[Entries taken from a collection]
+ + + +

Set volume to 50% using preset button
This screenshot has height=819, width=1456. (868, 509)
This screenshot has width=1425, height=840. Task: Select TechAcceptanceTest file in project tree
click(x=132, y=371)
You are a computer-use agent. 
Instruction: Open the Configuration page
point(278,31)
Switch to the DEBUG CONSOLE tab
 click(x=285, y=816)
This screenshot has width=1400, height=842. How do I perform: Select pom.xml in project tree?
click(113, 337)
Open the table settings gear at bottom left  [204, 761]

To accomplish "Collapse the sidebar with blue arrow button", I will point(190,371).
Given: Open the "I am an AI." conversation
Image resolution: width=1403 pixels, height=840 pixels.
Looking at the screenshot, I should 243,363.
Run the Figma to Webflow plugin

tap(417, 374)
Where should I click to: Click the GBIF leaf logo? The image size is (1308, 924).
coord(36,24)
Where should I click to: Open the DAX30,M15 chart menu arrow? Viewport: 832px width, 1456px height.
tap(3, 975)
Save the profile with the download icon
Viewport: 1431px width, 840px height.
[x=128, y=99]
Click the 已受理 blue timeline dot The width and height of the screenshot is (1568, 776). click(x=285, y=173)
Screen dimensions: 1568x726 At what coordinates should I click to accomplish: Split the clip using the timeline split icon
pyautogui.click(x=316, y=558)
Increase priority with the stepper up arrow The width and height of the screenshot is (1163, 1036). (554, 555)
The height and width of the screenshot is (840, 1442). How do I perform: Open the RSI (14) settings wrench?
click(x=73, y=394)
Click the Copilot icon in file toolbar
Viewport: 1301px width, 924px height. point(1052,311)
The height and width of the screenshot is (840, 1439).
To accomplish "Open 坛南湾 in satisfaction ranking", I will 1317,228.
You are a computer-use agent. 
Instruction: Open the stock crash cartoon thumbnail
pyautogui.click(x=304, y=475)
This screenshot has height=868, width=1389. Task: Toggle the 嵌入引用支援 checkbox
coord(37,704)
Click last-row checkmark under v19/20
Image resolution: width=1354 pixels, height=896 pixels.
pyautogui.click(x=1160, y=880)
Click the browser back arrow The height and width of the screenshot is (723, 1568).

+ + + +

What to work on =>
Please copy every line in the entries where "blue" appears.

Answer to the exercise =>
To accomplish "Collapse the sidebar with blue arrow button", I will point(190,371).
Click the 已受理 blue timeline dot The width and height of the screenshot is (1568, 776). click(x=285, y=173)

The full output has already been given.